For OpenAI, o1 represents a step toward its broader goal of human-like artificial intelligence. More practically, it does a better job at writing code and solving multistep problems than previous models. But it’s also more expensive and slower to use than GPT-4o. OpenAI is calling this release of o1 a “preview” to emphasize how nascent it is.
The training behind o1 is fundamentally different from its predecessors, OpenAI’s research lead, Jerry Tworek, tells me, though the company is being vague about the exact details. He says o1 “has been trained using a completely new optimization algorithm and a new training dataset specifically tailored for it.”
OpenAI taught previous GPT models to mimic patterns from its training data. With o1, it trained the model to solve problems on its own using a technique known as reinforcement learning, which teaches the system through rewards and penalties. It then uses a “chain of thought” to process queries, similarly to how humans process problems by going through them step-by-step.
At the same time, o1 is not as capable as GPT-4o in a lot of areas. It doesn’t do as well on factual knowledge about the world. It also doesn’t have the ability to browse the web or process files and images. Still, the company believes it represents a brand-new class of capabilities. It was named o1 to indicate “resetting the counter back to 1.”
I think this is the most important part (emphasis mine):
As a result of this new training methodology, OpenAI says the model should be more accurate. “We have noticed that this model hallucinates less,” Tworek says. But the problem still persists. “We can’t say we solved hallucinations.”
While truly defining pretty much any aspect of human intelligence is functionally impossible with our current understanding of the mind, we can create some very usable “good enough” working definitions for these purposes.
At a basic level, “reasoning” would be the act of drawing logical conclusions from available data. And that’s not what these models do. They mimic reasoning, by mimicking human communication. Humans communicate (and developed a lot of specialized language with which to communicate) the process by which we reason, and so LLMs can basically replicate the appearance of reasoning by replicating the language around it.
The way you can tell that they’re not actually reasoning is simple; their conclusions often bear no actual connection to the facts. There’s an example I linked elsewhere where the new model is asked to list states with W in their name. It does a bunch of preamble where it spells out very clearly what the requirements and process are; assemble a list of all states, then check each name for the presence of the letter W.
And then it includes North Dakota, South Dakota, North Carolina and South Carolina in the list.
Any human being capable of reasoning would absolutely understand that that was wrong, if they were taking the time to carefully and systematically work through the problem in that way. The AI does not, because all this apparent “thinking” is a smoke show. They’re machines built to give the appearance of intelligence, nothing more.
When real AGI, or even something approaching it, actually becomes a thing, I will be extremely excited. But this is just snake oil being sold as medicine. You’re not required to buy into their bullshit just to prove you’re not a technophobe.

» **Action item**:
In the o1 post, what did OpenAI say the name o1 was meant to indicate? The listing comes from a different source than the o1 post.

» **Provided information**:
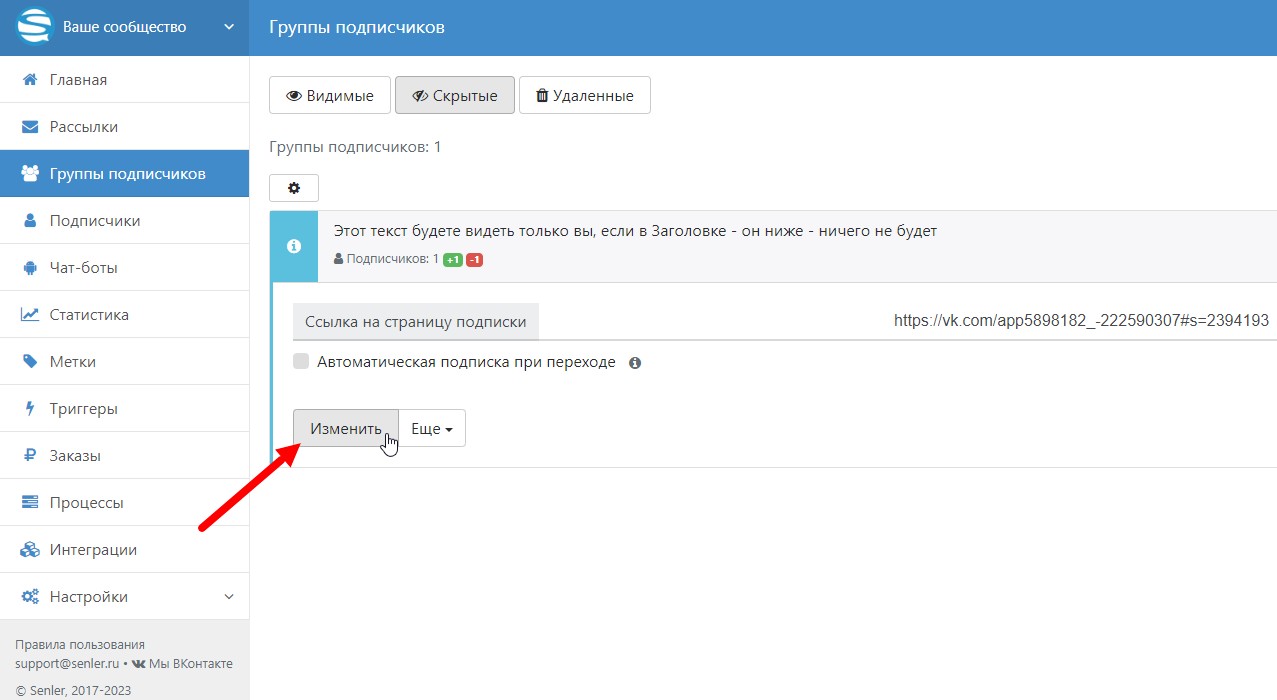
Task: Open Статистика via the chart icon
Action: coord(30,315)
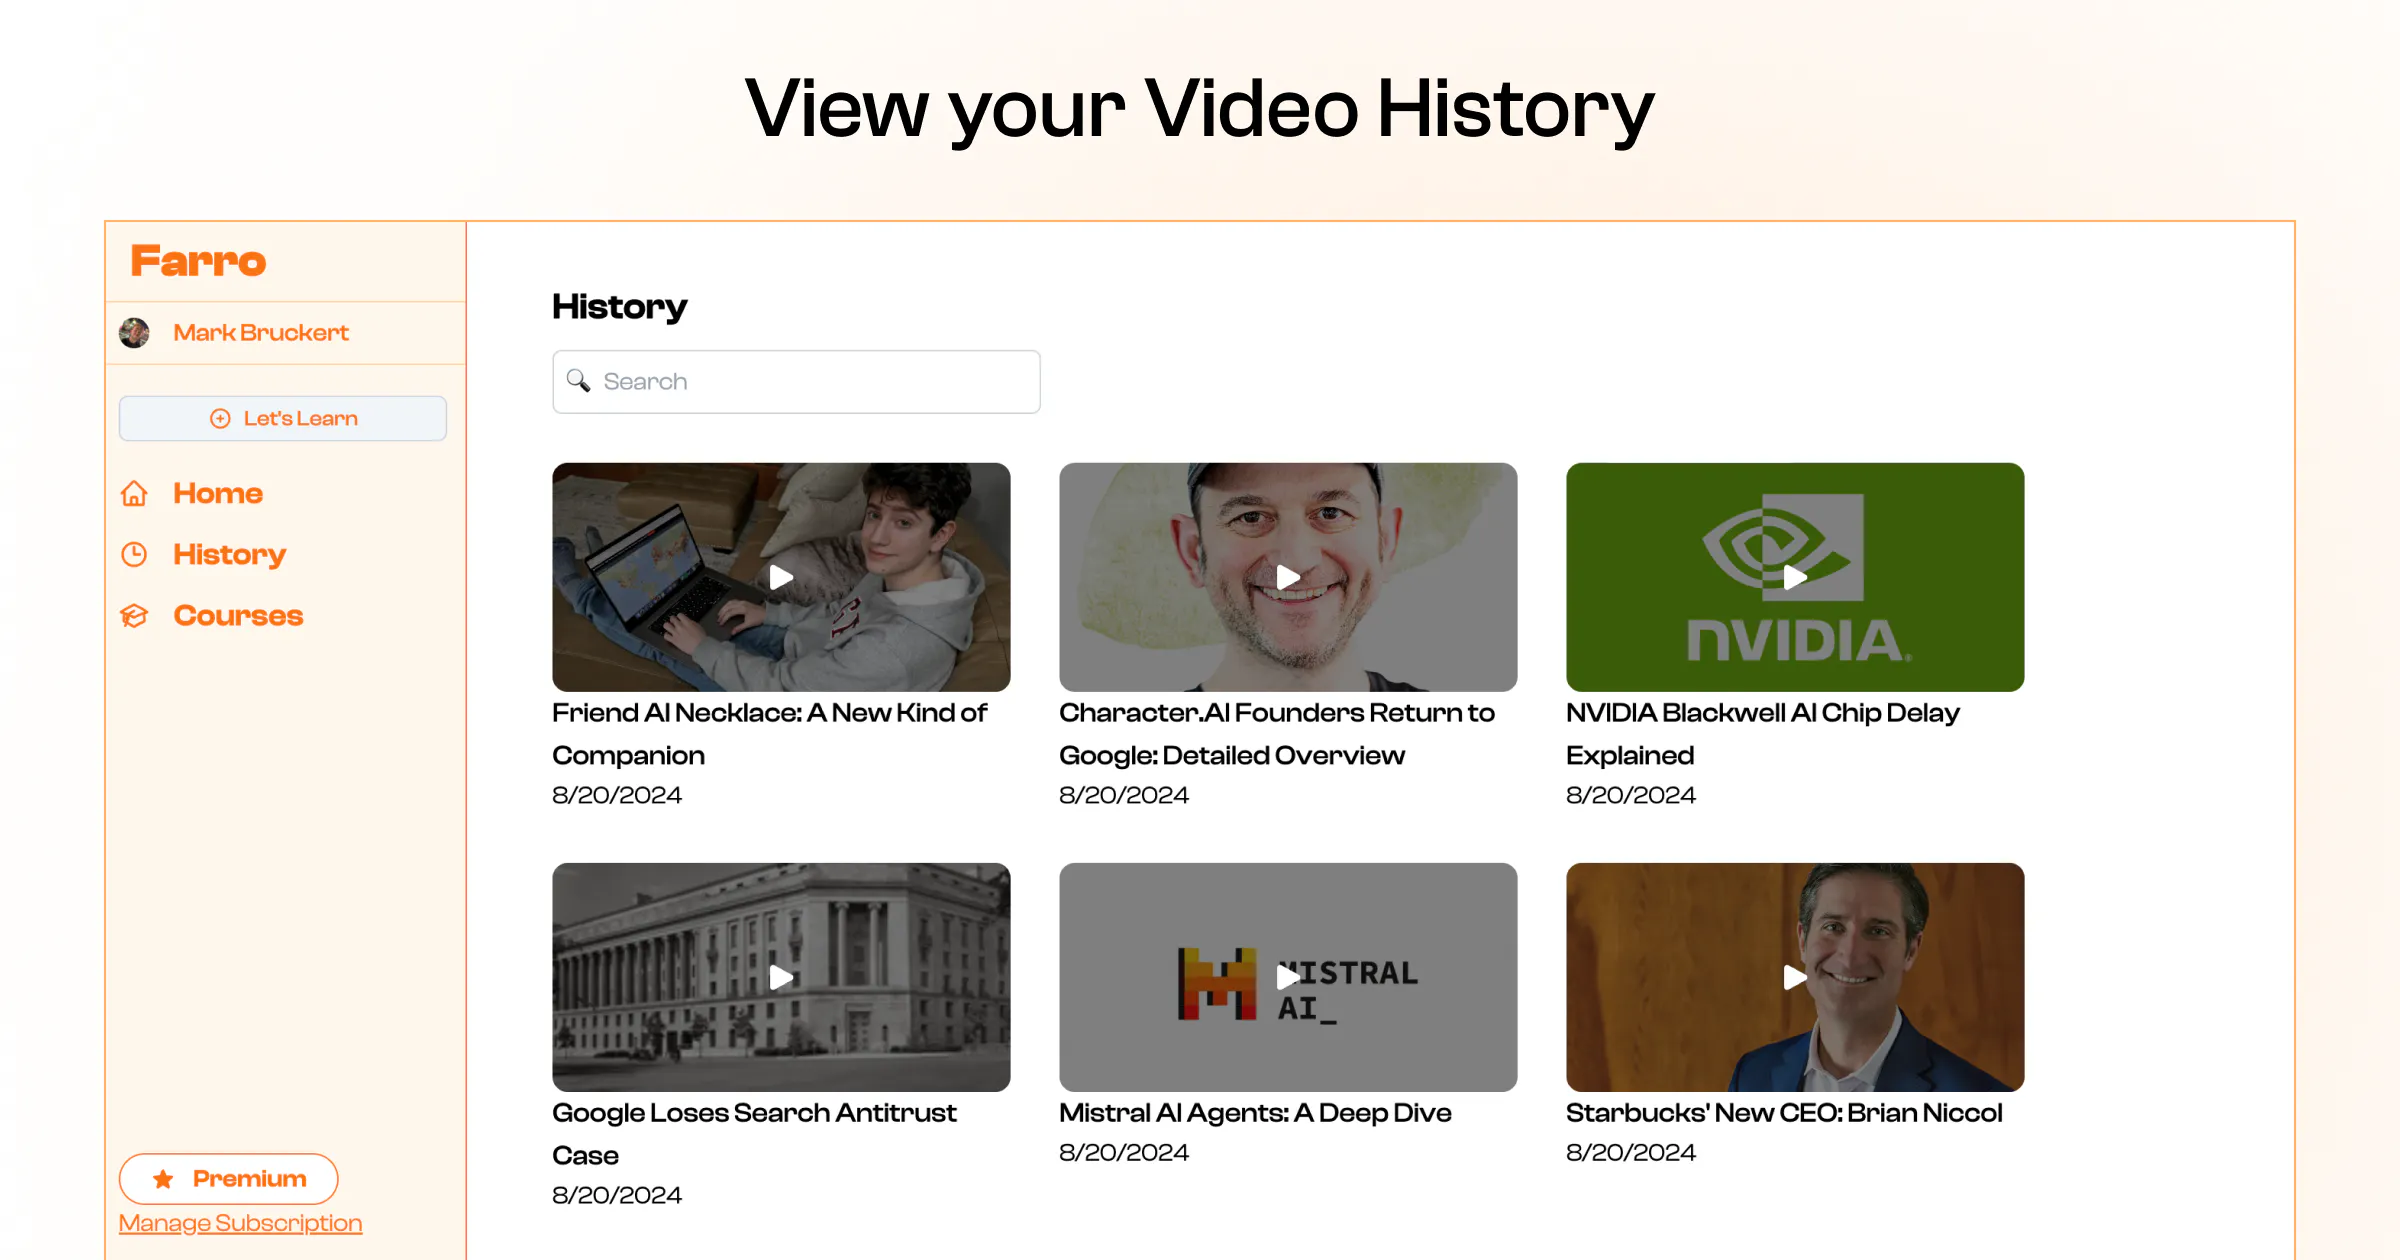Open the Google Loses Search Antitrust thumbnail
2400x1260 pixels.
coord(781,977)
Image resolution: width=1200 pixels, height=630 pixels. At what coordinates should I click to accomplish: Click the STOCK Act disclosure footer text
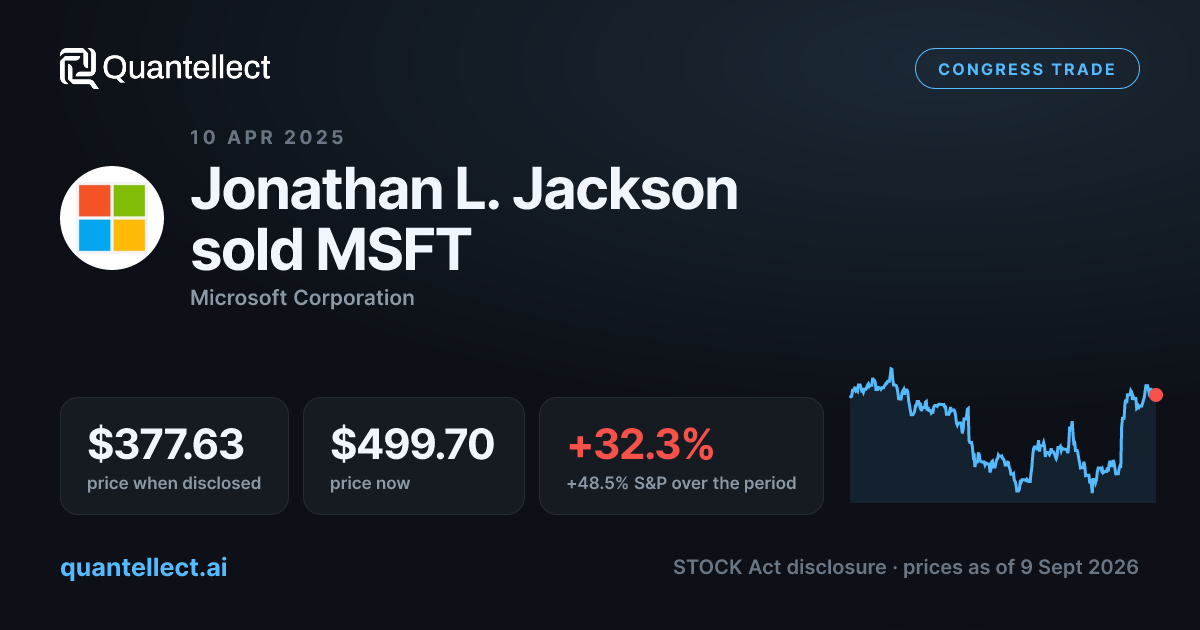tap(779, 567)
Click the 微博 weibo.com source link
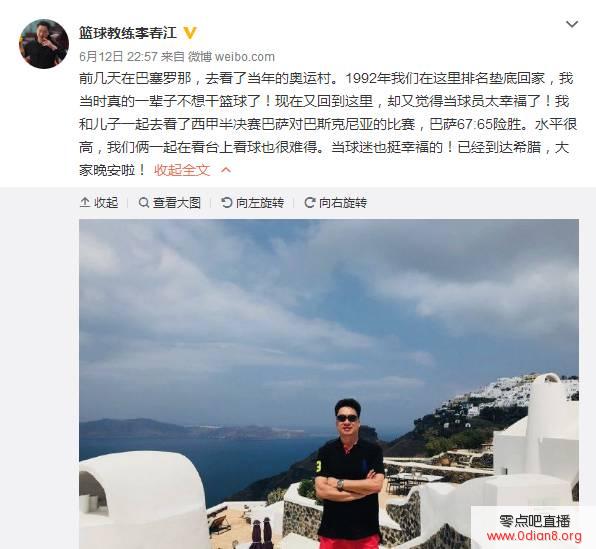This screenshot has height=549, width=596. (x=231, y=57)

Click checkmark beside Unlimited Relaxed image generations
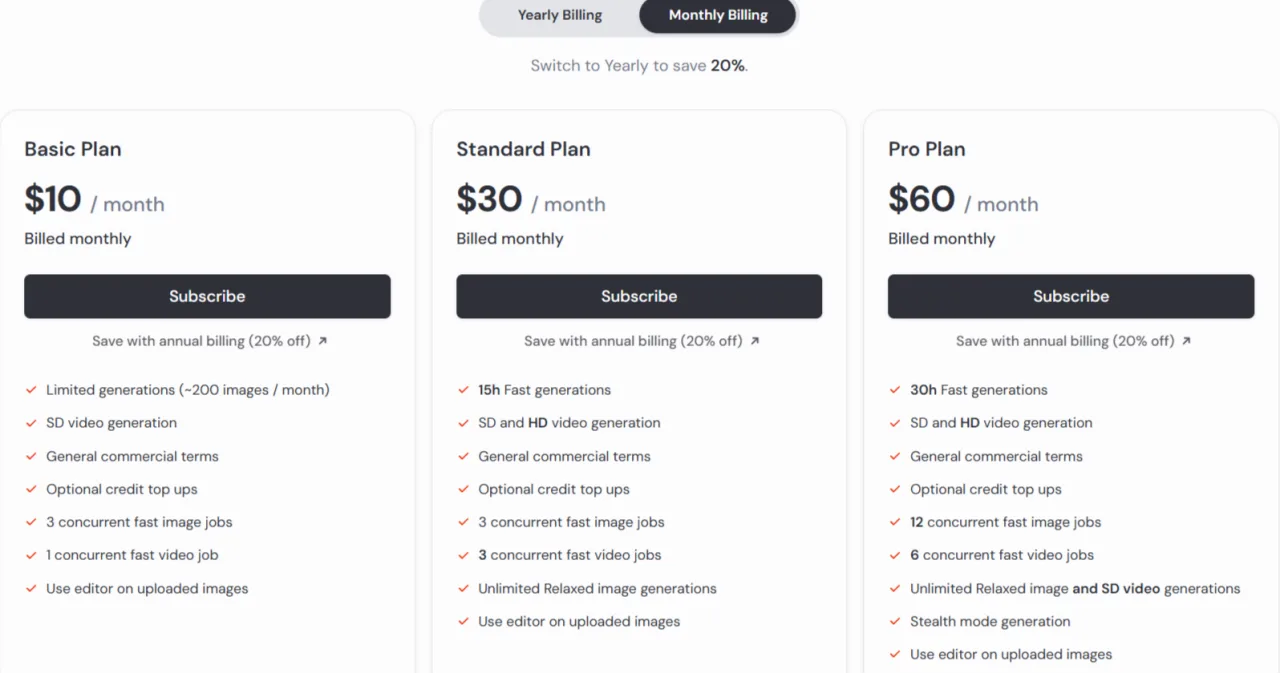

» **Solution to this exercise**:
It was meant to indicate "resetting the counter back to 1."